Her voice is so mild, so unaccusing, and meanwhile my face is flaming so hot under the mask that I think it might catch on fire despite the antioxidant-laden slime. “Delphine . . .”

“Did I ever tell you how Auden and I started dating?” she asks softly, before I can say anything else. Before I can apologize for making her fiancé come from spanking my bare ass. Or apologize for wanting her fiancé so badly that it haunts every dream I have.

“No.”

“I was raped when I was at Cambridge,” she says matter-of-factly. “My second year.”

“Oh my God. Delphine. God, I’m so fucking sorry.”

She squeezes my hand again, not in reassurance or acceptance, but like she just wants to feel close, like she wants to hold on to someone while she talks. “They’d dragged me out of Audra Bishop’s summer party, and only one of them managed to—managed to do it before they got caught—but they kept hitting me to stop me from screaming, and I—”

She breaks off and takes a breath. I tighten my fingers through hers, and she tucks our clasped hands to her belly. “Auden was at the party, and he noticed I was missing. He came out and found them in the garden, and he yanked them off me. He fought them all, you know, so viciously. Beat two or three of them to fuck and back, and then sent the rest running.”

“Jesus.”

“He saved my life.” She sighs. “Of all the things I don’t know sometimes, I do know that.”

“He saved your life,” I repeat, feeling the weight of that. The undeniable fate of it. How could there be anything but a happy ending for them when that was their beginning? “So then you two started dating?”
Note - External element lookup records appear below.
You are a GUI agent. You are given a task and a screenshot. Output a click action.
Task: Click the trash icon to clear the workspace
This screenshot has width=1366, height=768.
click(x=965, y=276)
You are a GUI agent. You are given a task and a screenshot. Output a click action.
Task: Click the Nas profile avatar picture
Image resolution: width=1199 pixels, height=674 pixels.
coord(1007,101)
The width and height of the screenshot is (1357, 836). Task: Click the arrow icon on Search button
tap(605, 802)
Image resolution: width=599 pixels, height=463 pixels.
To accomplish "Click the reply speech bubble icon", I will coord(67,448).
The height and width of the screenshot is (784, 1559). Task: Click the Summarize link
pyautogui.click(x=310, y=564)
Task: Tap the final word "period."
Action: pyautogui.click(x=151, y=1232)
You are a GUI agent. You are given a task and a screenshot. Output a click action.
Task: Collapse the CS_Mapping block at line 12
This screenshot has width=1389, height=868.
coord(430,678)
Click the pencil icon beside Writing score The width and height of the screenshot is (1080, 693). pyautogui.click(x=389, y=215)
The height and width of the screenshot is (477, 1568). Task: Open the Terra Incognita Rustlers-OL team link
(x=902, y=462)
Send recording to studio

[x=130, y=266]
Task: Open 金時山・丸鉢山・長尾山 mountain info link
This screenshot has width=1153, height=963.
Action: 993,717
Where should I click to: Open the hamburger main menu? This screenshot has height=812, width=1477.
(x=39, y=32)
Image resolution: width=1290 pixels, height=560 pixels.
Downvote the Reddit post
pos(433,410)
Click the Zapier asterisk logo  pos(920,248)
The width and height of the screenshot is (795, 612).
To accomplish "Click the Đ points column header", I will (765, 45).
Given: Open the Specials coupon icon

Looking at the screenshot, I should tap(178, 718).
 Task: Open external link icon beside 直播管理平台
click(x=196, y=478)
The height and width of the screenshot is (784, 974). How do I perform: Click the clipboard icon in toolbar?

I can feel her shake her head next to me. “It took a while. I couldn’t do anything at first. Most of the boys from that night were arrested—and they’d all been sent down of course, all except one who the police couldn’t prove was there. Just this one boy, and we didn’t even go to the same college, but the idea that I might run into him, that I might see him—it was paralyzing. I couldn’t even walk to class alone. I couldn’t study in the library by myself. I ordered food in so I wouldn’t have to leave my room after nighttime fell. And then the trial began and it was so fucking terrible . . .”

Another breath.

“Auden gave me anything I needed, then, you know? He walked me to class, he studied with me. He went to all the legal bits he could. He’d sleep on the floor of my room when I was terrified someone might break in, and he drove me home whenever I needed to just be away. I wouldn’t have finished if it weren’t for him. Well, and Rebecca, but that’s a different story. Anyway, when we graduated, it felt natural that we should keep it up. And then when he proposed a year later, that felt natural too.”